>> begin Text extract

Symposium — Leaving Theory Behind: Why Simplistic Hypothesis Testing is Bad for IR

7 September 2013, 0915 EDT

EJT_19_3_cover.inddEditor’s Note: This is a guest post by John J. Mearsheimer and Stephen M. Walt. It is the third installment in our “End of IR Theory” companion symposium for the special issue of the European Journal of International Relations. SAGE has temporarily ungated all of the articles in that issue. This post refers to the article of the same name (PDF). A response, authored by Dan Reiter, will appear at 10am Eastern.

Other entries in the symposium–when available–may be reached via the “EJIR Special Issue Symposium” tag.

Theory is the lodestone in the field of International Relations (IR). Its theorists are the field’s most prestigious scholars and the books and articles that dominate the study of IR are all theory-laden works. Yet IR is moving away from developing or carefully employing theories and instead emphasizing “simplistic hypothesis testing.” Theory plays a minor role in this enterprise, where most of the effort is devoted to collecting data and testing empirical propositions.

>> end Text extract
>> begin Dataset content

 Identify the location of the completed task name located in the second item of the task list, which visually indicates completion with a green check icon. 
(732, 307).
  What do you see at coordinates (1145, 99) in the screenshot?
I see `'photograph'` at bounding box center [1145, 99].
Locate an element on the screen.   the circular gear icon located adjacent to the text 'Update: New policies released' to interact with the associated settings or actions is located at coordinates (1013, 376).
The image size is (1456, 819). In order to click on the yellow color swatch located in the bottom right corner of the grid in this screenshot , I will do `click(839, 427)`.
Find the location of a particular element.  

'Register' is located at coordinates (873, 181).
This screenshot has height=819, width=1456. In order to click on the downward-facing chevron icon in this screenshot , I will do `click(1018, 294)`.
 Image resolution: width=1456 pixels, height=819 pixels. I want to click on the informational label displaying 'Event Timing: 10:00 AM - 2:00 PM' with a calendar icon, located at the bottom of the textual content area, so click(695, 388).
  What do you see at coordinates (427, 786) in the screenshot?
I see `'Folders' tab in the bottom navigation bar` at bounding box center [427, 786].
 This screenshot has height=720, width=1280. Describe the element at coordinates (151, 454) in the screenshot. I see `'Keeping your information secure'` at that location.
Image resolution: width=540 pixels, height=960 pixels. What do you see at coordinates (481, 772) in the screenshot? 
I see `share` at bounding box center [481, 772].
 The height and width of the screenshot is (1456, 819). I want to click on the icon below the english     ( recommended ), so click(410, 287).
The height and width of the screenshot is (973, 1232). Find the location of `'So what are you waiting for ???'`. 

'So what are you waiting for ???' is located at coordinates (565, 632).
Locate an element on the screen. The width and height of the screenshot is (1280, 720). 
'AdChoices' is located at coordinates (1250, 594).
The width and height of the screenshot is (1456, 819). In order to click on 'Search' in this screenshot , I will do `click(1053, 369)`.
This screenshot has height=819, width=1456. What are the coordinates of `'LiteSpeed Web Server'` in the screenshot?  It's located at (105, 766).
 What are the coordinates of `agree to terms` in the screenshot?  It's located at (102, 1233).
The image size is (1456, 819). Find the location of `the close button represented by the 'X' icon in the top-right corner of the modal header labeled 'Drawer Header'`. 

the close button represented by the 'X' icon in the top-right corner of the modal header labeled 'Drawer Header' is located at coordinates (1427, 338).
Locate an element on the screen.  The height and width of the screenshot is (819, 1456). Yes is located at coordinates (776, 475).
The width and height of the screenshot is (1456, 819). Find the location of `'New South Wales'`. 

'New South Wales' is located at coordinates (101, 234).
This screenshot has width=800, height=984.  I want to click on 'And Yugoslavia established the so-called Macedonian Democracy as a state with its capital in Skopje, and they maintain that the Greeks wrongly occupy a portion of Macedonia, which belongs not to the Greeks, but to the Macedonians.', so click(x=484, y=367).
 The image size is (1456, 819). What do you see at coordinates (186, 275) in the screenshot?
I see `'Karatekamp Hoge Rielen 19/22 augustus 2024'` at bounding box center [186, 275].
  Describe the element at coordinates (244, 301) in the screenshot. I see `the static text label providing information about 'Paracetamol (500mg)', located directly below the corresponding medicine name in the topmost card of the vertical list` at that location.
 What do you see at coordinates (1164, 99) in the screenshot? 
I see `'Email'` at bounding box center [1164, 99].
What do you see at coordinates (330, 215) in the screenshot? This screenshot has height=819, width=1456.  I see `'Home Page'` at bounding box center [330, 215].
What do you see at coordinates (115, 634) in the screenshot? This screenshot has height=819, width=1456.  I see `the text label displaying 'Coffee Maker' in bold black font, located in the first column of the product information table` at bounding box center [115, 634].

>> end Dataset content

### Instructions
1. From the symposium post on IR theory, return the passage that begins at the words "Theory is the" and stops after "testing empirical propositions.".
2. According to the symposium post on IR theory, the symposium accompanies a special issue of which journal?
3. Write what comes next in the symposium post on IR theory, starting after its final sentence.
The records have nothing to do with the symposium post.

### Expected responses
1.
Theory is the lodestone in the field of International Relations (IR). Its theorists are the field’s most prestigious scholars and the books and articles that dominate the study of IR are all theory-laden works. Yet IR is moving away from developing or carefully employing theories and instead emphasizing “simplistic hypothesis testing.” Theory plays a minor role in this enterprise, where most of the effort is devoted to collecting data and testing empirical propositions.

2. The European Journal of International Relations.

3.
Unfortunately, deemphasizing theory and privileging hypothesis testing is a misstep that is less likely to produce important new knowledge about international politics. Although testing hypotheses is an essential component of social science, the creation and refinement of theory is the most important activity in any field of study. Because the world is infinitely complex, we need mental maps to identify what is important in different domains. In particular, we need theories to identify the causal mechanisms that explain recurring behavior and show how these mechanisms relate to each other.

Theories are simplified pictures of reality. They provide general explanations that apply across space and time. Although theories require simplification and abstraction, their component parts must still refer to entities and processes that exist in the real world. Even if they are not directly observable, the assumptions and causal mechanisms that underpin a theory must be a reasonable approximation of reality.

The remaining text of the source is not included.